◆ Stated task ◆
Rewrite the stretch of the records from the line containing "You are a computer-use agent. The" through the line containing "Preview the contract", swapping "Instruction" for "Directive" and changing nothing else.

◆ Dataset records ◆

* start *

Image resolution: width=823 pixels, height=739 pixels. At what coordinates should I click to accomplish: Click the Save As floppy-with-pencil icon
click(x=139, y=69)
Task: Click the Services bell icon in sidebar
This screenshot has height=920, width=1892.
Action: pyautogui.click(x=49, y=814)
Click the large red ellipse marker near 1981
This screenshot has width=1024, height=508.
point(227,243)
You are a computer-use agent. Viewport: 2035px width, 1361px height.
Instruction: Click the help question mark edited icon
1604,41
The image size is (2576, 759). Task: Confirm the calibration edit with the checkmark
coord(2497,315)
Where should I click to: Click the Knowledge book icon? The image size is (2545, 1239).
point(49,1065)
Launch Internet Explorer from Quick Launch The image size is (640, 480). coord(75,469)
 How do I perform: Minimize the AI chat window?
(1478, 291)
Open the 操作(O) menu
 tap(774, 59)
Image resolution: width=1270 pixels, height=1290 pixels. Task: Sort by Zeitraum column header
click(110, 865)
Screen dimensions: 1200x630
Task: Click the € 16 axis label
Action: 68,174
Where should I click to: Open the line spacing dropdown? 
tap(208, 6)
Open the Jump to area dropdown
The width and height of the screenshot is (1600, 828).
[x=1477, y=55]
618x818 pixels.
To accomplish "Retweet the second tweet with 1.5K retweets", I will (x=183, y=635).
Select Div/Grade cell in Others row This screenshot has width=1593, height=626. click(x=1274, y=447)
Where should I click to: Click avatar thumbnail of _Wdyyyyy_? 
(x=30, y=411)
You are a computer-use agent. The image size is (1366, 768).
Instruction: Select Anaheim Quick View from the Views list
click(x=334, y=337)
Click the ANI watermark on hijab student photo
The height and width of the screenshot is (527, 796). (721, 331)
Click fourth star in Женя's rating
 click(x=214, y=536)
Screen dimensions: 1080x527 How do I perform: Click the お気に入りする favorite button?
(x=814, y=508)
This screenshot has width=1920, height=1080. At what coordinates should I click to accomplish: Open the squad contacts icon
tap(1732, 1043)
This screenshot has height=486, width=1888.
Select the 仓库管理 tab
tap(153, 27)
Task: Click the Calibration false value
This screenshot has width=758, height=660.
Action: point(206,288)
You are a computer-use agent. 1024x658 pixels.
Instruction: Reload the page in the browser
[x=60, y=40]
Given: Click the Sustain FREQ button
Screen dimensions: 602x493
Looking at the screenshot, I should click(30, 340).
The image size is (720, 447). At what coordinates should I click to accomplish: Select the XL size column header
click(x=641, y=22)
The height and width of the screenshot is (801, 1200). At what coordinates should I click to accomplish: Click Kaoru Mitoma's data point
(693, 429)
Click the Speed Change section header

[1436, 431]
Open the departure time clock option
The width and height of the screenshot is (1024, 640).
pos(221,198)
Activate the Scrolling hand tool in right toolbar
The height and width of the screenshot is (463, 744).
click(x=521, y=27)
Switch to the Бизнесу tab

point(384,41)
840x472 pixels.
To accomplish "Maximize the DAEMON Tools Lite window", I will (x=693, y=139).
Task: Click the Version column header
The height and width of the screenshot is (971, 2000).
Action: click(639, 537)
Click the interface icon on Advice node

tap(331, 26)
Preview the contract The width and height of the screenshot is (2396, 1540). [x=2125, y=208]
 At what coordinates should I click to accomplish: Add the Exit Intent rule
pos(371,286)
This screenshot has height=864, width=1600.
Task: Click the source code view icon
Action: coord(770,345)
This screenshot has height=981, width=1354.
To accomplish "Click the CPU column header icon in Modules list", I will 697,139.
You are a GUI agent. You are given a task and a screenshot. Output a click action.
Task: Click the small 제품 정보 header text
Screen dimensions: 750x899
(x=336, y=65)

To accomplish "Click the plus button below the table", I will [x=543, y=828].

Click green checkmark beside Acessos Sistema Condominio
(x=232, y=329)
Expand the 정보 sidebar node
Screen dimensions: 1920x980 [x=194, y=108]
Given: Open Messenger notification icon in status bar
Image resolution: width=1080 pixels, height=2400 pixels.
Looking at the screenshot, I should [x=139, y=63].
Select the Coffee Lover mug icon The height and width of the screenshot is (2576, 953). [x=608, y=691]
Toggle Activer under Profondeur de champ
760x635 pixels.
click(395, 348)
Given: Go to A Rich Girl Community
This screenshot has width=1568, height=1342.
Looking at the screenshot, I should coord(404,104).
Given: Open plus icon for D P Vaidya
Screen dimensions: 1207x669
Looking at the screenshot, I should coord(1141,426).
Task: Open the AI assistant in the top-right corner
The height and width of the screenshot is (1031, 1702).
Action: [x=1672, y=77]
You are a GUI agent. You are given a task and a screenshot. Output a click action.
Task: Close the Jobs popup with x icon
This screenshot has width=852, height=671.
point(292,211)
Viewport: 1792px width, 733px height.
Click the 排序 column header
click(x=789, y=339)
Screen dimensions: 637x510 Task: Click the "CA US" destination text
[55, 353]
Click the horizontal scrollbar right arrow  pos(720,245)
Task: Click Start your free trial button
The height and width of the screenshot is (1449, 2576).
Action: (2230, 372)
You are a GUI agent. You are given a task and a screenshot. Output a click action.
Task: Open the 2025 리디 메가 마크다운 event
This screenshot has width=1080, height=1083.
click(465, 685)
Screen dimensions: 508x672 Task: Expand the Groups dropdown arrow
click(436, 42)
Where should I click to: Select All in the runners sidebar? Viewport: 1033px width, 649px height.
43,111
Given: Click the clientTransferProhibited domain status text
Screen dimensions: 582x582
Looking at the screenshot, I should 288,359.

* end *

◆ Exercise output ◆
You are a computer-use agent. The image size is (1366, 768).
Directive: Select Anaheim Quick View from the Views list
click(x=334, y=337)
Click the ANI watermark on hijab student photo
The height and width of the screenshot is (527, 796). (721, 331)
Click fourth star in Женя's rating
 click(x=214, y=536)
Screen dimensions: 1080x527 How do I perform: Click the お気に入りする favorite button?
(x=814, y=508)
This screenshot has width=1920, height=1080. At what coordinates should I click to accomplish: Open the squad contacts icon
tap(1732, 1043)
This screenshot has height=486, width=1888.
Select the 仓库管理 tab
tap(153, 27)
Task: Click the Calibration false value
This screenshot has width=758, height=660.
Action: point(206,288)
You are a computer-use agent. 1024x658 pixels.
Directive: Reload the page in the browser
[x=60, y=40]
Given: Click the Sustain FREQ button
Screen dimensions: 602x493
Looking at the screenshot, I should click(30, 340).
The image size is (720, 447). At what coordinates should I click to accomplish: Select the XL size column header
click(x=641, y=22)
The height and width of the screenshot is (801, 1200). At what coordinates should I click to accomplish: Click Kaoru Mitoma's data point
(693, 429)
Click the Speed Change section header

[1436, 431]
Open the departure time clock option
The width and height of the screenshot is (1024, 640).
pos(221,198)
Activate the Scrolling hand tool in right toolbar
The height and width of the screenshot is (463, 744).
click(x=521, y=27)
Switch to the Бизнесу tab

point(384,41)
840x472 pixels.
To accomplish "Maximize the DAEMON Tools Lite window", I will (x=693, y=139).
Task: Click the Version column header
The height and width of the screenshot is (971, 2000).
Action: click(639, 537)
Click the interface icon on Advice node

tap(331, 26)
Preview the contract The width and height of the screenshot is (2396, 1540). [x=2125, y=208]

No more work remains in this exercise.